--- BEGIN Supplied data ---
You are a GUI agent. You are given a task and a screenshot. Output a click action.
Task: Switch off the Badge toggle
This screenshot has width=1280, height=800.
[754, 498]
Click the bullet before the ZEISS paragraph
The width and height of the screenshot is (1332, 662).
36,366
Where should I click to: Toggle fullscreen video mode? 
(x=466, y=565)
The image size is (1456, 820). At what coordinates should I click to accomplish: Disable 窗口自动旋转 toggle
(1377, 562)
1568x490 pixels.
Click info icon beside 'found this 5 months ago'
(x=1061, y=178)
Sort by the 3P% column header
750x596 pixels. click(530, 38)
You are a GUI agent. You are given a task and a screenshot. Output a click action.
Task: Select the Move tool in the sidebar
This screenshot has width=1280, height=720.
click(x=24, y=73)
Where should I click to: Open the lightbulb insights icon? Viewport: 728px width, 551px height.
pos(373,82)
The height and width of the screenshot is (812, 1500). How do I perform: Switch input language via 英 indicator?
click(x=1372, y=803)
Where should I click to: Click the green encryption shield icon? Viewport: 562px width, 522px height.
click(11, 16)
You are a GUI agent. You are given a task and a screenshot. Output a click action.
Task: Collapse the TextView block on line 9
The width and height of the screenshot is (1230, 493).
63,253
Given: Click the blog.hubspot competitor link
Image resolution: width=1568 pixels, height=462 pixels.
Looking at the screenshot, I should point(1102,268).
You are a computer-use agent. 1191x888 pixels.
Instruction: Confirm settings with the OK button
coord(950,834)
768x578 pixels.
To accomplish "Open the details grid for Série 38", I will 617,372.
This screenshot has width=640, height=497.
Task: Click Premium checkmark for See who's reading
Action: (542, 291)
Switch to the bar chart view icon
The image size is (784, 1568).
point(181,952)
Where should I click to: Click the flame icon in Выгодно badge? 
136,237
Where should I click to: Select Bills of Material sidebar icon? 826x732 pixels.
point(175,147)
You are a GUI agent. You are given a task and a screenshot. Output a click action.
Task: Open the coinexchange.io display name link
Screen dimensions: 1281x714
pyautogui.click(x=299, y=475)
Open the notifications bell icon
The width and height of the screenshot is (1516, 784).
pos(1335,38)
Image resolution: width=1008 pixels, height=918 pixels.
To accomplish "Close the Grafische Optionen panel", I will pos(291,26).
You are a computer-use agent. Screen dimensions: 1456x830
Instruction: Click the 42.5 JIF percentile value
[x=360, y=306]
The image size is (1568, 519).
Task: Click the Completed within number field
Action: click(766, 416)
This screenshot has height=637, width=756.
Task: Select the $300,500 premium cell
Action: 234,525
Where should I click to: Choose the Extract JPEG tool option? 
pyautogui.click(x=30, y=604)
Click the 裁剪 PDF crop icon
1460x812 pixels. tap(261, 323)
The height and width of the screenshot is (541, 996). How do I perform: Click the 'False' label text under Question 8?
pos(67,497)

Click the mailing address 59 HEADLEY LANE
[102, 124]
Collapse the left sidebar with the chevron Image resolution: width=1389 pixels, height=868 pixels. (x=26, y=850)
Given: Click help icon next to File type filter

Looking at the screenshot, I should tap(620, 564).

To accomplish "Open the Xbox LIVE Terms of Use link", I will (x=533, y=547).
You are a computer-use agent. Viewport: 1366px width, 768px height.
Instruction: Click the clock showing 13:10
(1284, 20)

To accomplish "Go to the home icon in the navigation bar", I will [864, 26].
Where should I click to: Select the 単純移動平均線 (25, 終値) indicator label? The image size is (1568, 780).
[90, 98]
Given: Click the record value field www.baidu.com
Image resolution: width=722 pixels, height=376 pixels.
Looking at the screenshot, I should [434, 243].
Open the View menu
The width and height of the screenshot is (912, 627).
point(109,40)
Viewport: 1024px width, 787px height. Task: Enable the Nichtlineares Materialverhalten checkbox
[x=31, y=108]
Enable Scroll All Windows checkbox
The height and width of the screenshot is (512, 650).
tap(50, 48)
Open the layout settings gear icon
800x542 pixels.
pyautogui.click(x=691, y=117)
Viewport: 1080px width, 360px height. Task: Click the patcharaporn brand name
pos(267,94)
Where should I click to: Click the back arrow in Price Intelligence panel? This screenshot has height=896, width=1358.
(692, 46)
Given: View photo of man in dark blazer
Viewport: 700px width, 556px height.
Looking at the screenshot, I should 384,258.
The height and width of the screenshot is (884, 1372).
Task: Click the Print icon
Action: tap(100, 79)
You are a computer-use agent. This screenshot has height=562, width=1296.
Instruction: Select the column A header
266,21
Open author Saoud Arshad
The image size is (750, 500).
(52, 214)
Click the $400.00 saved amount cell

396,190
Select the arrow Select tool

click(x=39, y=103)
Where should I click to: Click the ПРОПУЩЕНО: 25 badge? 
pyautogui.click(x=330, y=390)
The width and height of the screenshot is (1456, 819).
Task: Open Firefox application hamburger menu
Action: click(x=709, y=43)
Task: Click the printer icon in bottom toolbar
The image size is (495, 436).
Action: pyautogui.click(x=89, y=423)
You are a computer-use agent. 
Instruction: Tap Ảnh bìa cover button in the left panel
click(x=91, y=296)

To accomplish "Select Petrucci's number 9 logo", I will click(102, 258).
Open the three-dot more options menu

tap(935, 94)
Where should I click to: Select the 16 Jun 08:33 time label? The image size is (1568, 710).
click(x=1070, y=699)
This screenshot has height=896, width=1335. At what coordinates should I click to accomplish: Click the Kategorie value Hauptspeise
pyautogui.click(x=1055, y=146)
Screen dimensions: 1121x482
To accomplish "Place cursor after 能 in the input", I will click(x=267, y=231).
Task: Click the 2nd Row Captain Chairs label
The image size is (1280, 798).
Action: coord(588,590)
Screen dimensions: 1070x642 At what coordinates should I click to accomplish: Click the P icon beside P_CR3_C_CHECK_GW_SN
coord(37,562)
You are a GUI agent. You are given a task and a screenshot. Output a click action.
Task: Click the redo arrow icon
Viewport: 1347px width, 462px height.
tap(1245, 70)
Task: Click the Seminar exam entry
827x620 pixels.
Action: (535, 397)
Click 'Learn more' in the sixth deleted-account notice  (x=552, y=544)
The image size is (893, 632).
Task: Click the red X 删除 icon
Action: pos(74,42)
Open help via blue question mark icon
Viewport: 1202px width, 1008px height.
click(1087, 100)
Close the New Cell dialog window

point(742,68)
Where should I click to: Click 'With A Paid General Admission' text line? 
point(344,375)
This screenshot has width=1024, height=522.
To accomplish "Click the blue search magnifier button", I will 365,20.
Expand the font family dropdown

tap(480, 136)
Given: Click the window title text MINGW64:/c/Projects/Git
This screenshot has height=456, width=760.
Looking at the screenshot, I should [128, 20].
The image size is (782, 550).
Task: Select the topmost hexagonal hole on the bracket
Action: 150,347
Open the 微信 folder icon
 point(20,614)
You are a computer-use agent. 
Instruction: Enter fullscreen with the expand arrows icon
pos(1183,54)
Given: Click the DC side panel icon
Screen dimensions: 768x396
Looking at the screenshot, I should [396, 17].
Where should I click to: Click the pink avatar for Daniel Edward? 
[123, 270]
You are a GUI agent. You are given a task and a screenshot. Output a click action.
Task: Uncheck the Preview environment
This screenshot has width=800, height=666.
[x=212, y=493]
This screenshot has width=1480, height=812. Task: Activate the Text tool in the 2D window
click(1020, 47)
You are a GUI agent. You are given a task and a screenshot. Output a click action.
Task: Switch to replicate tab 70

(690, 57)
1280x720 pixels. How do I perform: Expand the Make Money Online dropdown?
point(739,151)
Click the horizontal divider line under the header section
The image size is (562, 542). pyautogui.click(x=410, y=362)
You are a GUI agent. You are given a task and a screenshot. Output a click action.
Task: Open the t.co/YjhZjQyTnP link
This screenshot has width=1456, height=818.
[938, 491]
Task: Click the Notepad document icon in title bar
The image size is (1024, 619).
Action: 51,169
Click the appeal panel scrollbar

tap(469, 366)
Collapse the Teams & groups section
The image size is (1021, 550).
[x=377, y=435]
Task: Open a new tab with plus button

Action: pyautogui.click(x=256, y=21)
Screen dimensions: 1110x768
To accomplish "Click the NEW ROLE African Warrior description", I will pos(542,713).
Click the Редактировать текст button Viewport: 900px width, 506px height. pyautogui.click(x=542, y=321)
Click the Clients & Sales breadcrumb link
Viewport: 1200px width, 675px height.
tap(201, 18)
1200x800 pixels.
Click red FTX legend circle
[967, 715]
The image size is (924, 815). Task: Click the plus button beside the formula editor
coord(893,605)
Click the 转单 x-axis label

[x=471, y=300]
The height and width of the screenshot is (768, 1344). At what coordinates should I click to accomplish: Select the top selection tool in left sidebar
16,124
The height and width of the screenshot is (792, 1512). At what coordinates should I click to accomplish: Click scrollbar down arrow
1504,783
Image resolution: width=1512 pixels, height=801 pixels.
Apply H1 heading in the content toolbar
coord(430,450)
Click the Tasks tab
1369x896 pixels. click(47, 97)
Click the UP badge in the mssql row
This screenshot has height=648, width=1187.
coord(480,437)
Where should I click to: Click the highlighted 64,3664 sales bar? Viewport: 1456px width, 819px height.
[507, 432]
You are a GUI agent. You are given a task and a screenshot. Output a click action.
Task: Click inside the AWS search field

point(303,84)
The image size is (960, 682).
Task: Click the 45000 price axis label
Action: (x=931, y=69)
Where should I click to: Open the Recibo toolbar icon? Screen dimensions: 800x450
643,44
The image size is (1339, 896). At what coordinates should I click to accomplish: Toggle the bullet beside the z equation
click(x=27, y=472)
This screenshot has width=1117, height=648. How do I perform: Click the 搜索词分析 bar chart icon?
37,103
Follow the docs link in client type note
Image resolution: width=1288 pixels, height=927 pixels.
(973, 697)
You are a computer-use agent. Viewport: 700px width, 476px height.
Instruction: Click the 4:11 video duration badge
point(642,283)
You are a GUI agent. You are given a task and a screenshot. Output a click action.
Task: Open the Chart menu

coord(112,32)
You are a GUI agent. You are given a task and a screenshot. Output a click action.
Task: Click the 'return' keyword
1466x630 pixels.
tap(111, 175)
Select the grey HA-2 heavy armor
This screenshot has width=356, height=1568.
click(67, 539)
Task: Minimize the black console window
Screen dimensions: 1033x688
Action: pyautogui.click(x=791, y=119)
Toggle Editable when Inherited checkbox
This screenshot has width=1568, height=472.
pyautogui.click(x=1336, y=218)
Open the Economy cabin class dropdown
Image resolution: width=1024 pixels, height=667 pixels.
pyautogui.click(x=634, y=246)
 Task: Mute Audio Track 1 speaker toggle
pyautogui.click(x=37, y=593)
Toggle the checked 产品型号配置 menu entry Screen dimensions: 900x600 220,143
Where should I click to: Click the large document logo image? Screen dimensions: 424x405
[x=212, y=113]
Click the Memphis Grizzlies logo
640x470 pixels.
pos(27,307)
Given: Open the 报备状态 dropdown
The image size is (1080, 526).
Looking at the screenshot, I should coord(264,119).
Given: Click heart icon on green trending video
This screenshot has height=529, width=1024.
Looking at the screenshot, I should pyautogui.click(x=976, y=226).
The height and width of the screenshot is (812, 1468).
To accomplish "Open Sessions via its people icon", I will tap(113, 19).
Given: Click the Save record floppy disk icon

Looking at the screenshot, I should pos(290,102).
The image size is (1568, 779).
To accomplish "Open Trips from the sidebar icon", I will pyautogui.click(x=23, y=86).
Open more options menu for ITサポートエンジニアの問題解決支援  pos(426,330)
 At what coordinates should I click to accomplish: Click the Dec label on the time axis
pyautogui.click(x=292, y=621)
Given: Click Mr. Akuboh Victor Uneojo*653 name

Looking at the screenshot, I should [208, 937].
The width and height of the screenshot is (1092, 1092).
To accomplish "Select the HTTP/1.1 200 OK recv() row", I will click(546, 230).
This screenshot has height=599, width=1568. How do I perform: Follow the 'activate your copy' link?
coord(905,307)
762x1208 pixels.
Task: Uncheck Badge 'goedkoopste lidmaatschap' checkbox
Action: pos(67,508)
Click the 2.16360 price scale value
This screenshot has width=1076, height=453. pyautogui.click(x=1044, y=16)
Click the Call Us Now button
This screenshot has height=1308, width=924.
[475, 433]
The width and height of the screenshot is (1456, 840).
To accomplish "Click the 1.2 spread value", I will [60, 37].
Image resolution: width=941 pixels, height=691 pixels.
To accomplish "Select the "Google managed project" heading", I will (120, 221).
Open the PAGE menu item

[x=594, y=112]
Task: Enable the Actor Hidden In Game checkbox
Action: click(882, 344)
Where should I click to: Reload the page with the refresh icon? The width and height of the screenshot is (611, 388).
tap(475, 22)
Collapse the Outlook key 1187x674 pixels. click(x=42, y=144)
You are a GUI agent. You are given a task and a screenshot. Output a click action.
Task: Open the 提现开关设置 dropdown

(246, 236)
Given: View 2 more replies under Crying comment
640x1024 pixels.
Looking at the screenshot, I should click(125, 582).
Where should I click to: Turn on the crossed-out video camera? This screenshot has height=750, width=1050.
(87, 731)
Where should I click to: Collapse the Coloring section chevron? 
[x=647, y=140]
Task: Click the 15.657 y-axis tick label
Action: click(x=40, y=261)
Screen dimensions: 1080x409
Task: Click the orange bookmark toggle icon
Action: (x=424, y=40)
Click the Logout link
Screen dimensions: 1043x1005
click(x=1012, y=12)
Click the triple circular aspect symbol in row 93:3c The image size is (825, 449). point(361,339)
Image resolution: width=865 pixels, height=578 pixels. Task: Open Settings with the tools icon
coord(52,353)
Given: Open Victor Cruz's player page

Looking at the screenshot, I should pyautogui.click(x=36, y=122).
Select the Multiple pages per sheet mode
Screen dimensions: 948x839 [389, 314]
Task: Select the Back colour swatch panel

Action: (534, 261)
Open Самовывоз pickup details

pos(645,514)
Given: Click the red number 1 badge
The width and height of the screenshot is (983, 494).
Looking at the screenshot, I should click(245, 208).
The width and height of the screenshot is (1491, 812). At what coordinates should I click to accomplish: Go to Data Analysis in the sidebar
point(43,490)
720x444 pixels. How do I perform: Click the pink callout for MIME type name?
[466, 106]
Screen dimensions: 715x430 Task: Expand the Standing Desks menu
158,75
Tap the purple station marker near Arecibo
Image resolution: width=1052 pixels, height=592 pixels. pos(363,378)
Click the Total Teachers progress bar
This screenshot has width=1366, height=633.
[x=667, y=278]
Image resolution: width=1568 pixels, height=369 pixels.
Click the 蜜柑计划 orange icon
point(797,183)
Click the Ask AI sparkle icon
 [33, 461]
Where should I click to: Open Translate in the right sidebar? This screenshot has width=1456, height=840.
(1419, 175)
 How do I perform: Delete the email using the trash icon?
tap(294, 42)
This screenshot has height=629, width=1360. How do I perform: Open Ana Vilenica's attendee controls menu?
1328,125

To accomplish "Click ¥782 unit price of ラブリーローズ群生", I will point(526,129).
--- END Supplied data ---
### Exercise requirements
Repeat the records above word for word, starting at the line that contains "will (x=533, y=547)." and ending at the line that contains "point(109,40)".

### Result of this task
To accomplish "Open the Xbox LIVE Terms of Use link", I will (x=533, y=547).
You are a computer-use agent. Viewport: 1366px width, 768px height.
Instruction: Click the clock showing 13:10
(1284, 20)

To accomplish "Go to the home icon in the navigation bar", I will [864, 26].
Where should I click to: Select the 単純移動平均線 (25, 終値) indicator label? The image size is (1568, 780).
[90, 98]
Given: Click the record value field www.baidu.com
Image resolution: width=722 pixels, height=376 pixels.
Looking at the screenshot, I should [434, 243].
Open the View menu
The width and height of the screenshot is (912, 627).
point(109,40)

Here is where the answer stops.